On a politically and civically engaged campus, the issue of climate change seems secondary. Alexander Posner ‘19, the President for Students for Carbon Dividends, offered an explanation: “Unlike a lot of political issues, [climate change] is not emotionally-gripping; its effects don’t seem as immediate or threatening, and accordingly, it can be hard to focus the public mind.”
Nora Heaphy ‘21, a member of Fossil Free Yale, said, “We have seen in the past couple weeks our power as a student body — coming together in the face of the Kavanaugh nomination, the work that many students including the Yale Daily News were able to do in the face of Khan in the past couple days, really pressuring the Yale administration to act when they have previously been unwilling to take a stand.” But, she adds, that power is not being harnessed when it comes to climate change.
Heaphy suggested that students recognize that climate change is a problem, but are not moved to do anything about it: “I think that most people that I know are at least aware that this is happening, but there’s a big step between being aware that climate change is happening to people far away and getting up and acting on it.”
But it is not only indifference that climate change activists are battling.

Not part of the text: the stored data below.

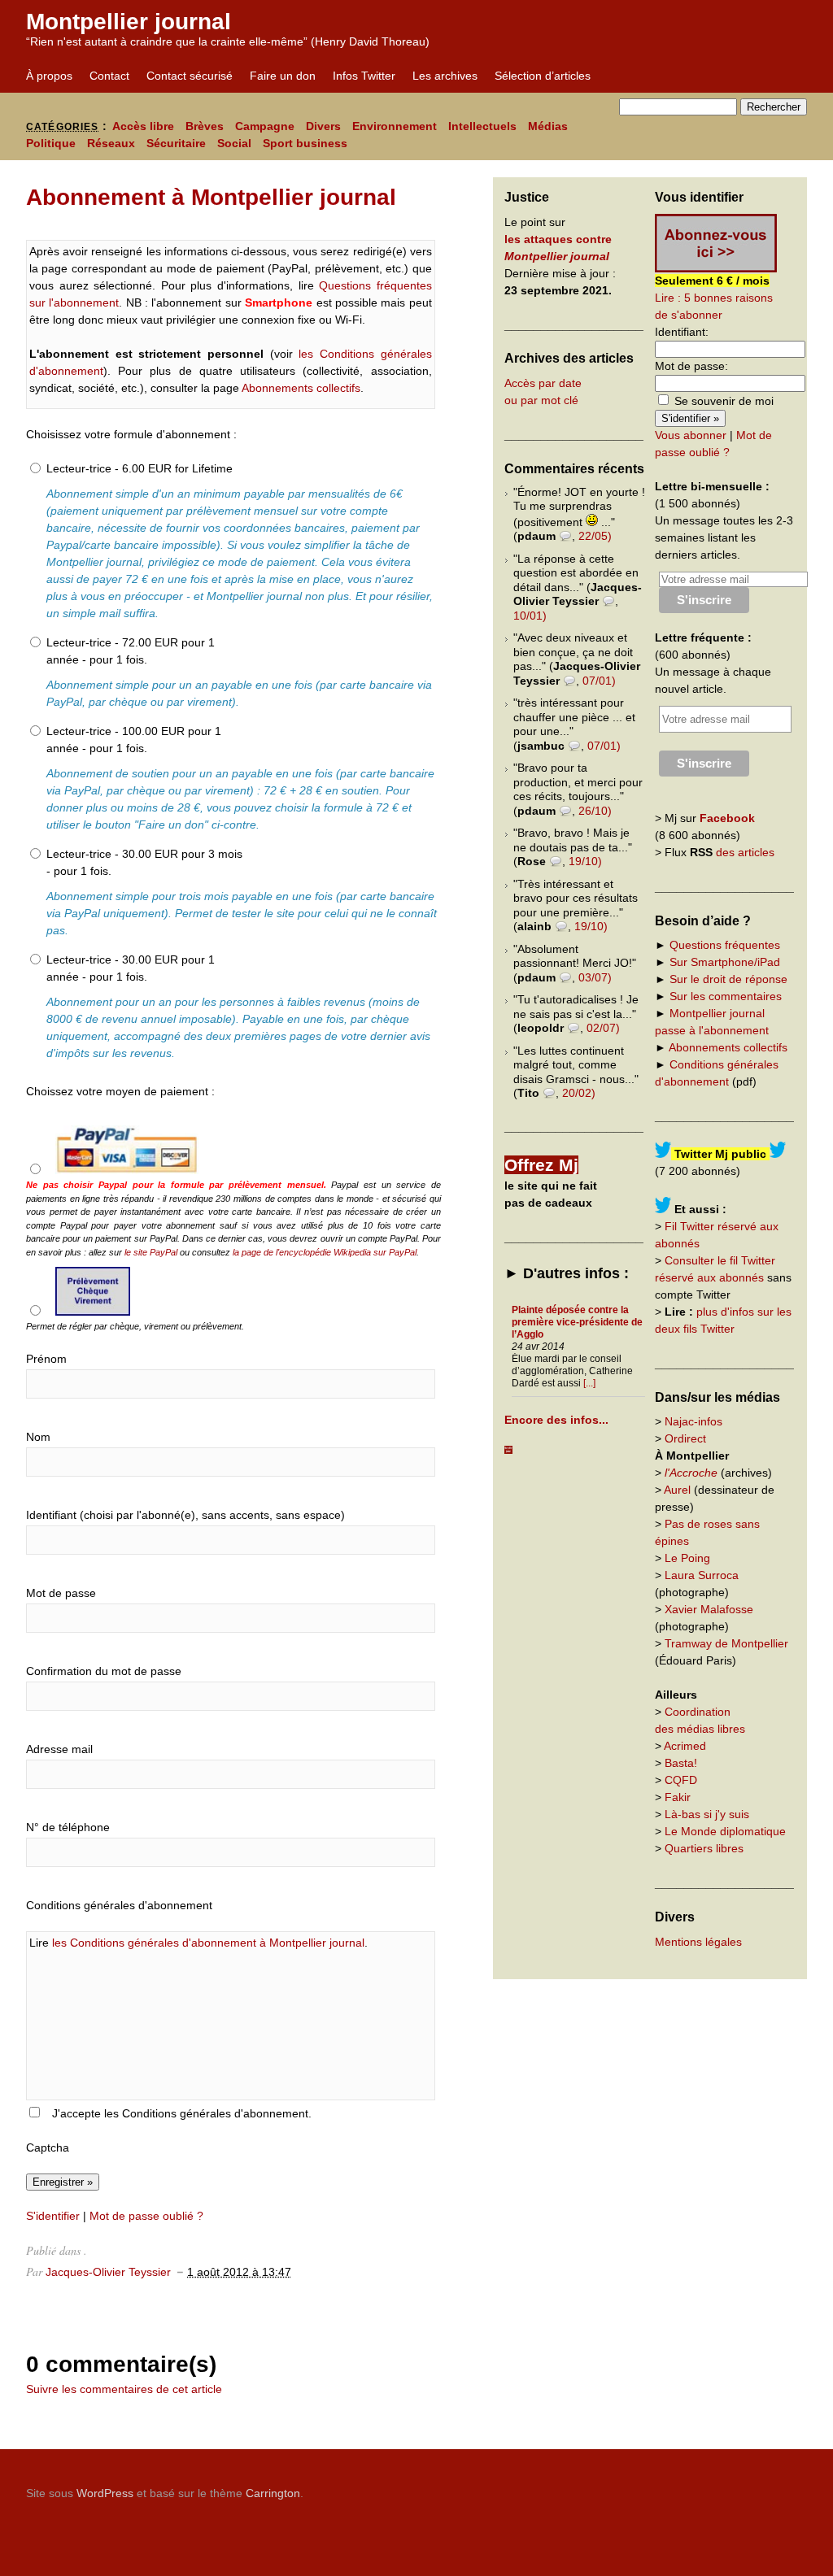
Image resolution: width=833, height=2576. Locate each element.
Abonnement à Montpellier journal (211, 197)
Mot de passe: (691, 365)
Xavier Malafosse (709, 1609)
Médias (548, 126)
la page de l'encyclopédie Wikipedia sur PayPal (324, 1252)
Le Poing (687, 1557)
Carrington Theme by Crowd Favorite (705, 2487)
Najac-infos (693, 1421)
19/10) (585, 861)
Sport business (305, 143)
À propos (49, 75)
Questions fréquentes (724, 944)
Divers (323, 126)
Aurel (677, 1489)
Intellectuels (482, 126)
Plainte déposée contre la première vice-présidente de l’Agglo (577, 1322)
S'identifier (53, 2215)
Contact (109, 75)
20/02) (578, 1092)
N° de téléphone (68, 1827)
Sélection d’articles (543, 75)
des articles (745, 852)
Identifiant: (682, 331)
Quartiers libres (704, 1848)
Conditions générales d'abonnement (119, 1905)
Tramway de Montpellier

They also face hostility from other students on campus. Kechkian described an incident in which her residential college sent out a survey asking students if they would like to see more plant-based options in the buttery and if they would be willing to bring their own tupperwares for food. Some commented, “Stop posting about environmental stuff,” and “No! I will never bring my own tupperware.” Kechkian acknowledged that the majority of the students are not against helping the environment, but that many are unwilling to change their habits.
Lim believes that a good response to this kind of laziness or disengagement is to change the system, rather than trying to convert the individual. She said, “We’re trying to change the way that things function so that most people can just go along with the flow and not even realize that we’re being more sustainable. But it’s actually being changed.”
Though many students may not care or be aware, Yale has taken major steps as an institution. Lim spoke specifically about Yale’s sustainable action plans for each residential college. Ann Kurth, Co-chair of Yale Sustainability Committee, talked about Yale’s endeavor to reduce carbon emissions: “We are really the first University in the U.S. to do a genuine carbon charge scheme.” She added that Yale presented on this at the Global Climate Action Summit, which was held in California earlier this year.
Heilburn agrees that Yale is making a step in the right direction: “We have a great Office of Sustainability, great Office of Energy Management, and the carbon charge program is the first of its kind in the entire nation.” While she believes there could be more visible and tangible renewable energy usage and energy reductions on campus, she pointed out that “the passion is there, the desire is there.”
Posner also applauds Yale for distinguishing itself as a leader on the issue of climate change. As evidence, he pointed to the Yale carbon charge, the scholarship and research at the Yale School of Forestry and Environmental Studies, and the Nobel Prize recently awarded to Yale Professor William Nordhaus for his contributions to climate economics.
Yet how valuable are these actions taken by the University if not supported by its students? If Yalies live eco-friendly lives only because their school’s system and practice demand it, how will they live after they graduate?
Katie Schlick ‘21, co-president of Project Bright and secretary for Yale Student Environmental Coalition, suggested that students will soon have no choice but to care: “The stakes are very high and that’s what we’re trying to convey to people–eventually, no one is going to be spared from this problem.”